EXERCISE INSTRUCTIONS
In the entries below, copy only the lines from the one that contains "Task: Click player YYANE (PS)" through the last line, exactly, and omit any pictures.

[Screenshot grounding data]

Content starts

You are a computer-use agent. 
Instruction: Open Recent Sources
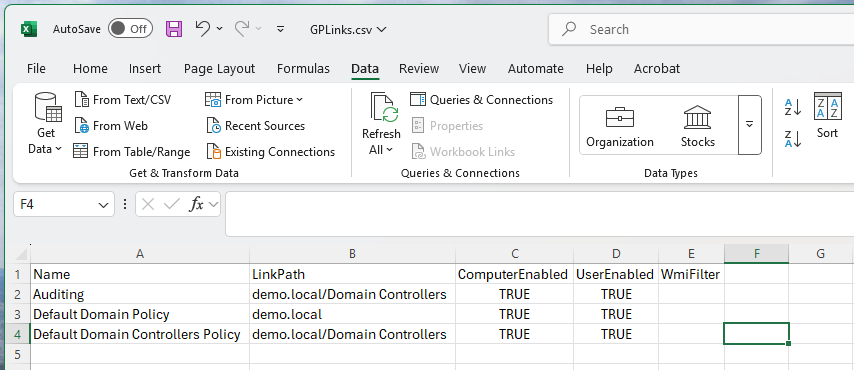click(x=255, y=126)
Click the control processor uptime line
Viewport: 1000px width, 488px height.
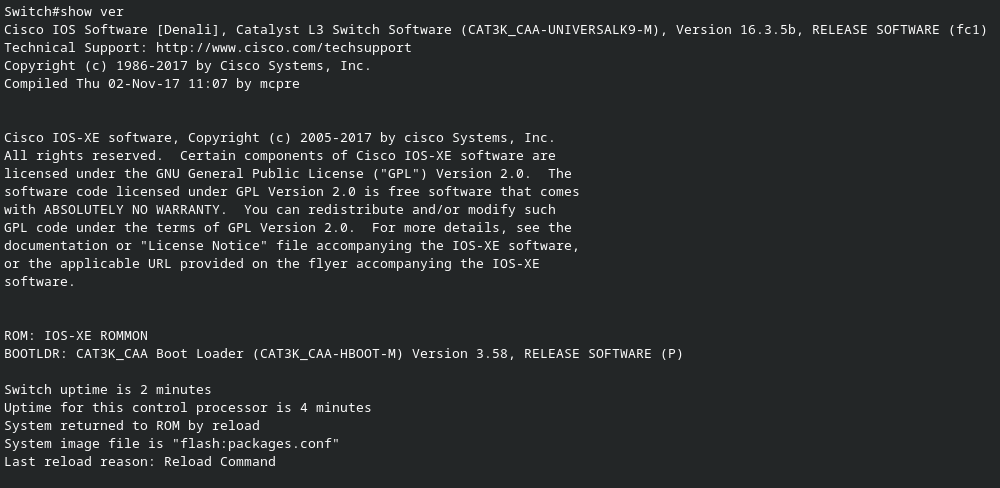coord(188,408)
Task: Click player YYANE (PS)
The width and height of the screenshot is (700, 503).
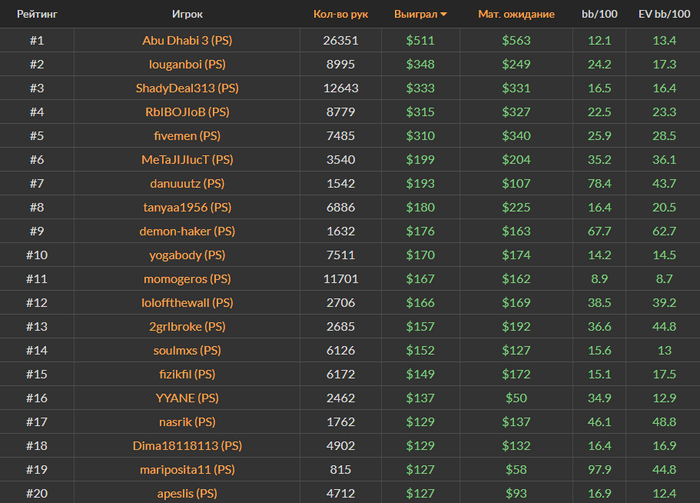Action: [x=187, y=398]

Content ends

ANSWER TO THIS PROBLEM
Task: Click player YYANE (PS)
The width and height of the screenshot is (700, 503).
Action: [x=187, y=398]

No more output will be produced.